A) Ribbon diagram illustrating the dimeric structure of NaAtm1, viewed normal to the molecular two-fold axis with the membrane spanning domains and NBDs oriented towards the top and bottom, respectively. The approximate position of the membrane is designated by the gray bilayer, with the periplasmic and cytoplasmic facing surfaces towards the top and bottom, respectively. B) Binding sites for GSSG illustrated in the same orientation as (A), with the ligand depicted as space filling models, and the primary and secondary binding sites represented by green and yellow carbons, respectively. C) Representation of NaAtm1 emphasizing the secondary structure arrangement, based on the Sav1866 nomenclature (22). ICL denotes intracellular loop.

Fig. 2. In vitro and in vivo assays of NaAtm1 function

A) Kinetic constants for the ATPase activity of selected substrates derived from Michaelis-Menten type analysis, including the basal rate of ATPase activity. B) Amount of GSSG transported per mg of protein accumulated inside vesicles prepared from E. coli membranes overexpressing wild type or the E523Q Walker B motif ATPase defective mutant. C) Optical density of cells after 12-h growth in the presence of the indicated AgNO₃ concentrations. E. coli strain GG44 (Cu⁺/Ag⁺ sensitive) was transformed either with an empty pET15 plasmid, or a pET15 plasmid encoding NaAtm1. D) Optical density of cells after 12-h growth in the presence of the indicated HgCl₂ concentrations. E. coli strain GG48 (Zn²⁺/Cd²⁺/Hg²⁺ sensitive) was transformed as in (C). The error bars in Figs. 2B-D represent the standard deviations from three independent measurements.

Fig. 3. Binding sites of glutathione derivatives to NaAtm1

A) The primary binding site of GSSG, with the substrate and interacting side chains depicted as bonds and the polypeptide backbone in ribbons. The substrate carbons are colored light gray, while the protein side chain carbons are green. Hydrogen bonds between the protein and ligands are represented by yellow dashes. B) The secondary binding site for GSSG. C) Interactions between the γ-Glu of GSH and surrounding residues of NaAtm1. The carbon atoms of GSH are shaded light gray; while green carbons denote side chains directly interacting with GSH and blue carbons indicate side chains interacting with (green) residues interacting with GSH. D) The ATPase activity (k_cat) of selected mutations in the ligand binding site, with the rate constants in the absence of substrate and in the presence of 10 mM GSH. Error bars represent the standard deviation of 3 independent measurements.
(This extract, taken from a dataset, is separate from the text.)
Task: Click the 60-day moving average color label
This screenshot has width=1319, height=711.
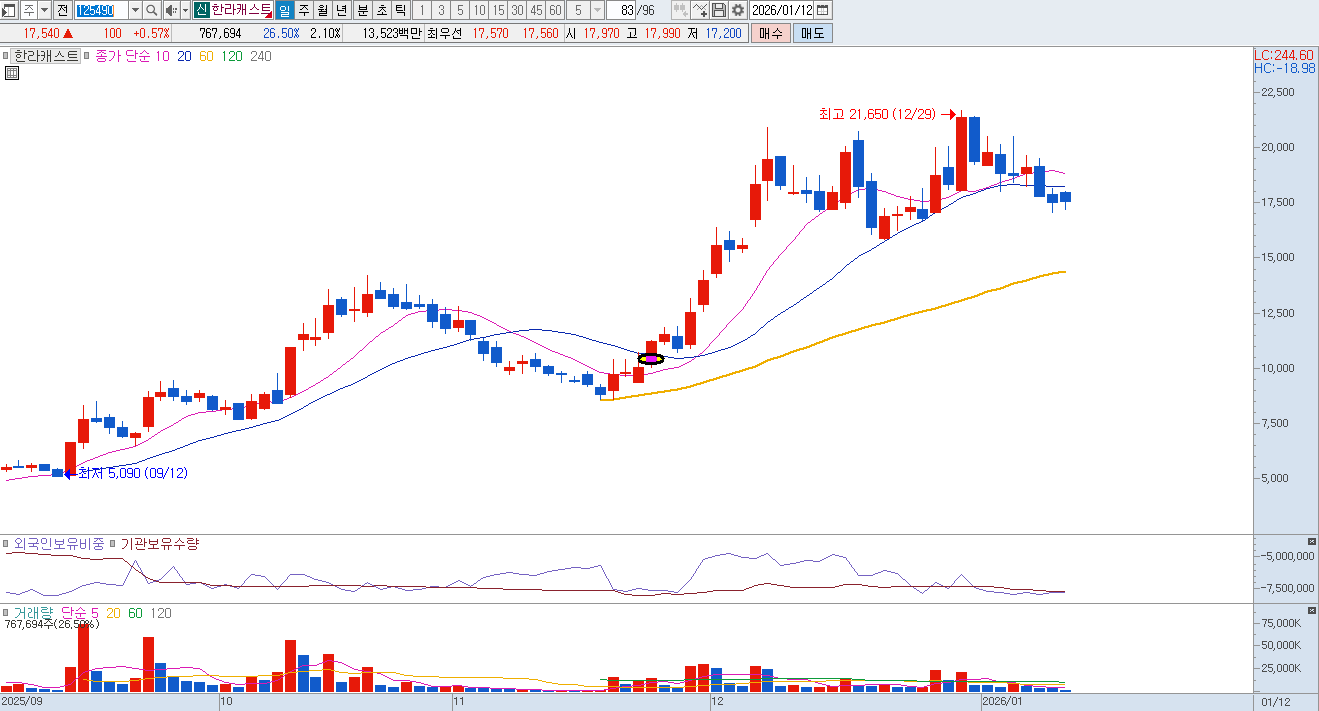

Fig. 4. Structural conservation and the articulated construction of ABC exporters

A) Structural conservation of the individual TM1-2, TM3&6, and TM4-5 elements in the TMDs of ABC exporter structures. The NaAtm1 structure was used for the reference, with the TM1-2 and TM4-5 superpositions horizontally displaced from TM3&6 by 20 Å to the left and right, respectively. The GSSG ligand in the primary binding site is depicted by a space filling model with the carbons colored green. The underlying symmetry in the TMD, first noted in the Sav1866 structure (22), relates TM1-2-3 and TM4-5-6 by a two-fold rotation axis passing between TM3-6 and normal to the plane of the page. B) Variations in the relative orientations of conserved TMD elements observed in the structures of ABC exporters. The TMDs of different exporters were aligned with NaAtm1 using only TM3&6 for the superposition; for clarity, only TM3&6 from NaAtm1, depicted with black ribbons, is shown. Although the individual TM1-2 and TM4-5 elements are structurally conserved (Fig. 4A), significant changes in their relative positions are evident between these structures (especially TM4-5), reflecting tertiary structure changes associated with the transition between inward and outward facing conformations. The binding site for the GSSG ligand spans between these elements, serving to couple ligand binding to changes in TMD and transporter conformation. The Cα traces are colored purple (Sav1866; PDB 2HYD (22)), blue (TM287/288; PDB 3QF4 (24)), black (NaAtm1), green (ABCB10, PDB 4AYT (26)), yellow (mouse Pgp, PDB 3G5U (23)), orange (C. elegans Pgp, PDB 4F4C (25)), and red (MsbA, PDB 3B5W (27)), ordered from outward to inward facing conformations.